When Lyndon Johnson succeeded John Kennedy as president he accepted Kennedy's agenda, but his electoral victory in 1964 freed him to set his own. His agenda included declaring the War on Poverty and striving to create the Great Society. Measures he pushed through Congress had sweeping social implications. The 1964 Civil Rights Act prohibited discrimination in public accommodations, public education, and employment; the women's rights movement made an important gain when a congressman, attempting to kill the bill, inserted the word "sex" into the list of grounds on which discrimination would be prohibited. The 1965 Voting Rights Act sought to remove barriers that prevented blacks from voting, and the 1968 Open Housing Act prohibited racial discrimination in housing and jury service. Other Great Society measures included Medicare, federal support for schools at all levels, programs for improving housing, increases in social security, reform of immigration laws, programs for research and treatment of physical and mental illnesses and construction of facilities for these purposes, federal support for the arts and humanities, highway safety and beautification programs, pollution controls, and consumer protection laws.

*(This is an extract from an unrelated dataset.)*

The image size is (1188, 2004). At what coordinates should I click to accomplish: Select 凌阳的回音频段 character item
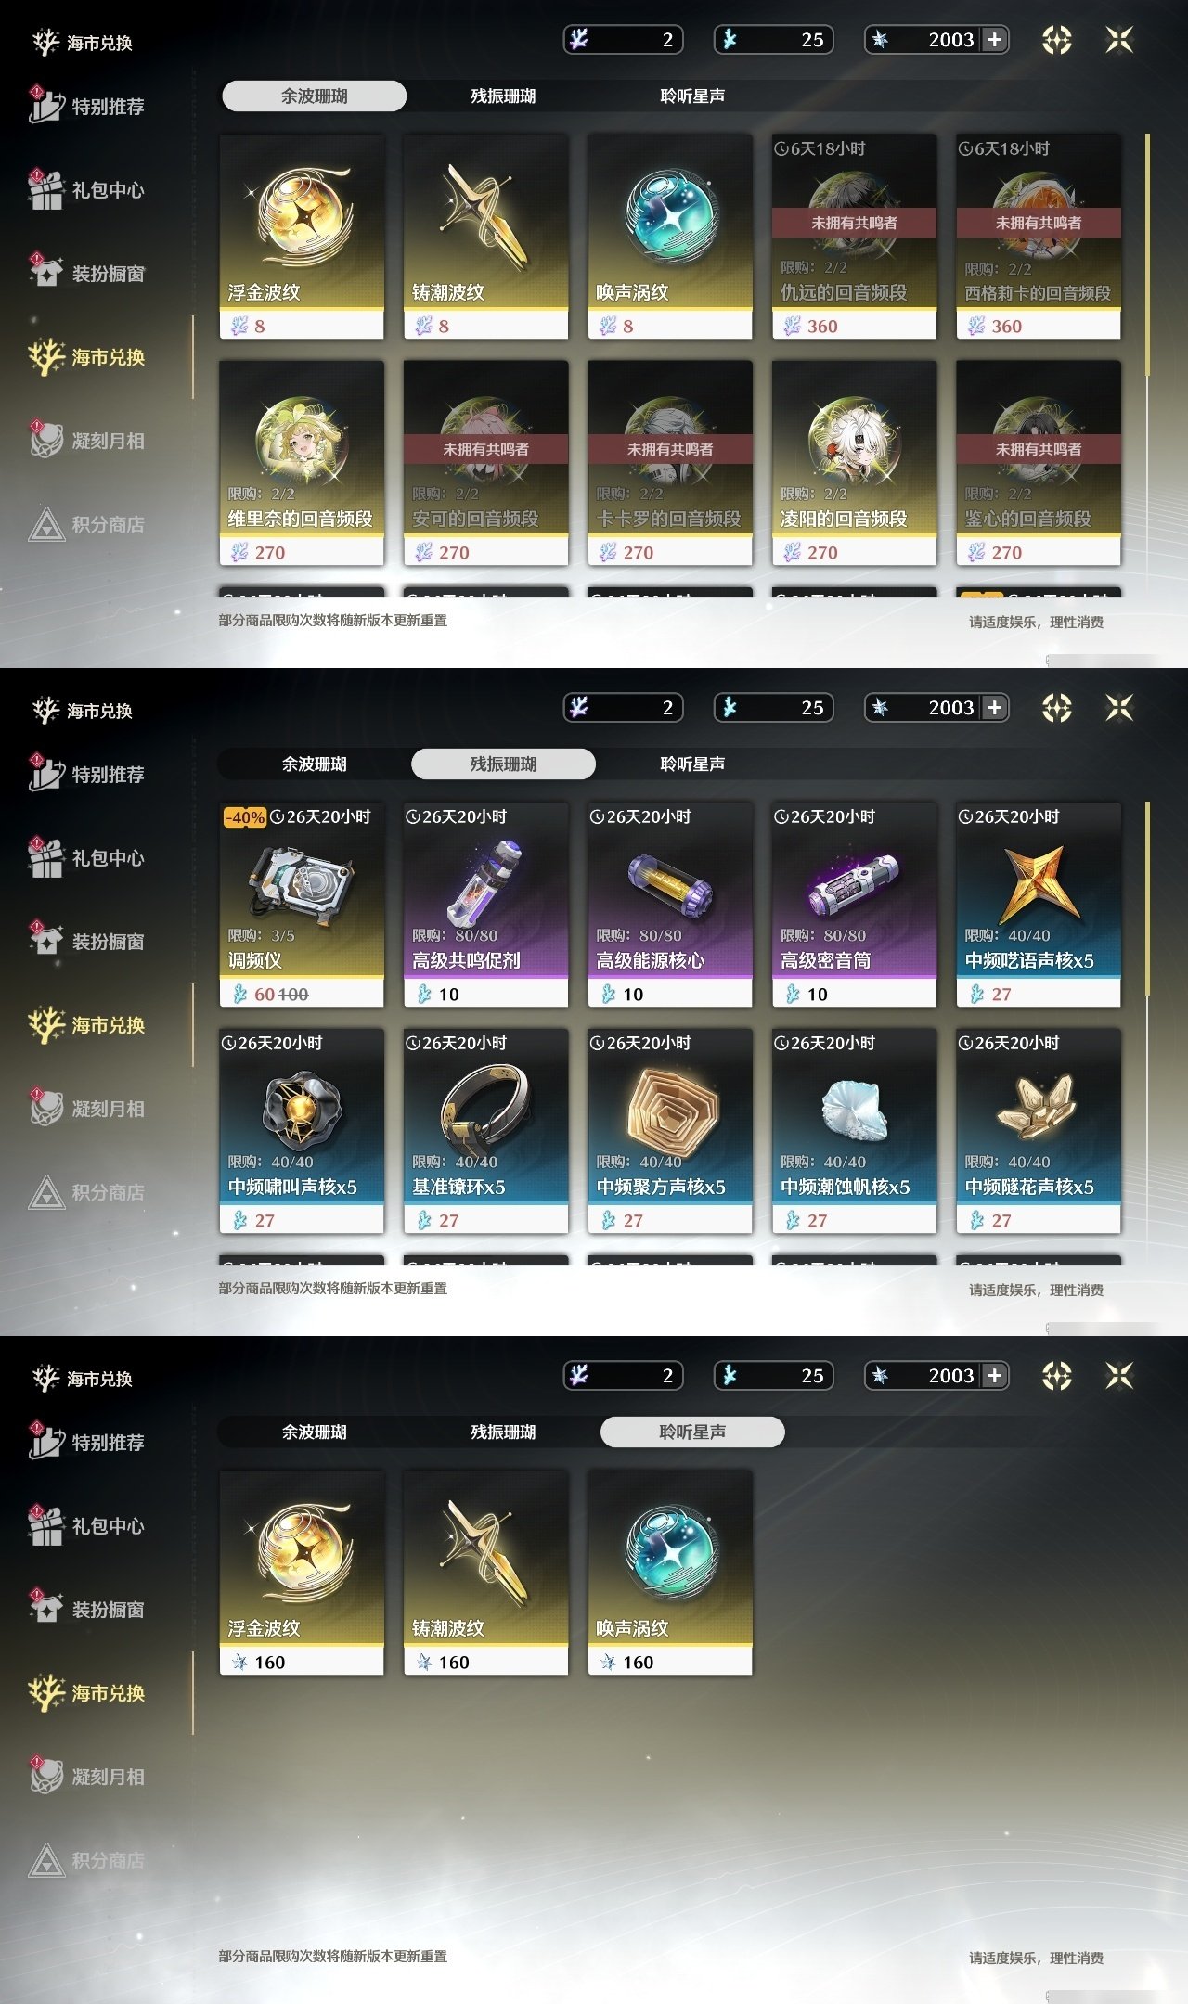pyautogui.click(x=854, y=463)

While pursuing this agenda, Johnson also had the controversial Vietnam War on his hands. The more deeply he led the United States into it, the more elusive victory became. Protests against his policies increased in intensity. By 1968 he was ready to turn the war in Vietnam over to his successor, Richard Nixon, under whom divisions over war policy continued. Protests on campuses were most intense following the killing of four students by National Guardsmen's bullets at Kent State University on May 4, 1970. Meanwhile, about 11 million of the almost 27 million men of draft age were drafted or enlisted. Some of the rest were exempted for physical reasons, some had deferments to attend college, and about 50,000 exiled themselves to Canada and other places. Altogether, 2.7 million Americans served in Vietnam, 300,000 were wounded, and 58,000 died. More than one in six who served received less-than-honorable discharges because of desertion, drug use at the front, or voicing antiwar sentiment.